==== Source material ====

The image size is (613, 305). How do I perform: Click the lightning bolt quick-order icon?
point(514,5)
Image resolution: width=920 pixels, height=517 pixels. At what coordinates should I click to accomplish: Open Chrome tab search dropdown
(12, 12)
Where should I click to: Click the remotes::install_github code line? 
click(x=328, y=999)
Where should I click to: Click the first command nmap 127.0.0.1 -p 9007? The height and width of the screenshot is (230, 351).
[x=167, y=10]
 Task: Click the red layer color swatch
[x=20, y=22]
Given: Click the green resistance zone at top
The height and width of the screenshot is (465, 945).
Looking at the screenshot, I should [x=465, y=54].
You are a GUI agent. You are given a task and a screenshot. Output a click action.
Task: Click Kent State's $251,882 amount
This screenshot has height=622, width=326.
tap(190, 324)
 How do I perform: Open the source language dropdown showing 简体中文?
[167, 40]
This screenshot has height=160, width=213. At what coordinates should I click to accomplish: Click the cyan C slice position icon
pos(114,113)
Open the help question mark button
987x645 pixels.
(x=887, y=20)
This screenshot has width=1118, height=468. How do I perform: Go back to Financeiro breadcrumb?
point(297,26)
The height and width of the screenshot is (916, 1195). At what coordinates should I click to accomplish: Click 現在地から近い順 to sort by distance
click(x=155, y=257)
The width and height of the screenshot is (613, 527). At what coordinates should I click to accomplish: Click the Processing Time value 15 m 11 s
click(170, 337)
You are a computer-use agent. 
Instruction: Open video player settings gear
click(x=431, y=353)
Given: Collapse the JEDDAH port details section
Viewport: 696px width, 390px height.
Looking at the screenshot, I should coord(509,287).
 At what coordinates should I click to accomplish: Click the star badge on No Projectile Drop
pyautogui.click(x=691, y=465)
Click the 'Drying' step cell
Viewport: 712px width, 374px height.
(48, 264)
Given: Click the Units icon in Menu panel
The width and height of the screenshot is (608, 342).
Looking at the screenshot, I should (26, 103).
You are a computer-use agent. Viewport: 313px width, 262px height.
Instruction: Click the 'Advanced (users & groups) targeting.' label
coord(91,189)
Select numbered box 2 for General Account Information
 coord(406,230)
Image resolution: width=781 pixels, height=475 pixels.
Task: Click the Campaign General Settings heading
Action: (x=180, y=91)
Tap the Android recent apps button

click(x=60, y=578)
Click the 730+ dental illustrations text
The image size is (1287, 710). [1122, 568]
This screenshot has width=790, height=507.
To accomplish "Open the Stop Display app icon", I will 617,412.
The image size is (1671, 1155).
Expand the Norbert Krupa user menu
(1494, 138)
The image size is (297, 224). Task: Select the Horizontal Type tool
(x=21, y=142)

====

**Exercise details**
For the records above, state how many lines contain "computer". Add nothing to the number.

**Your response**
2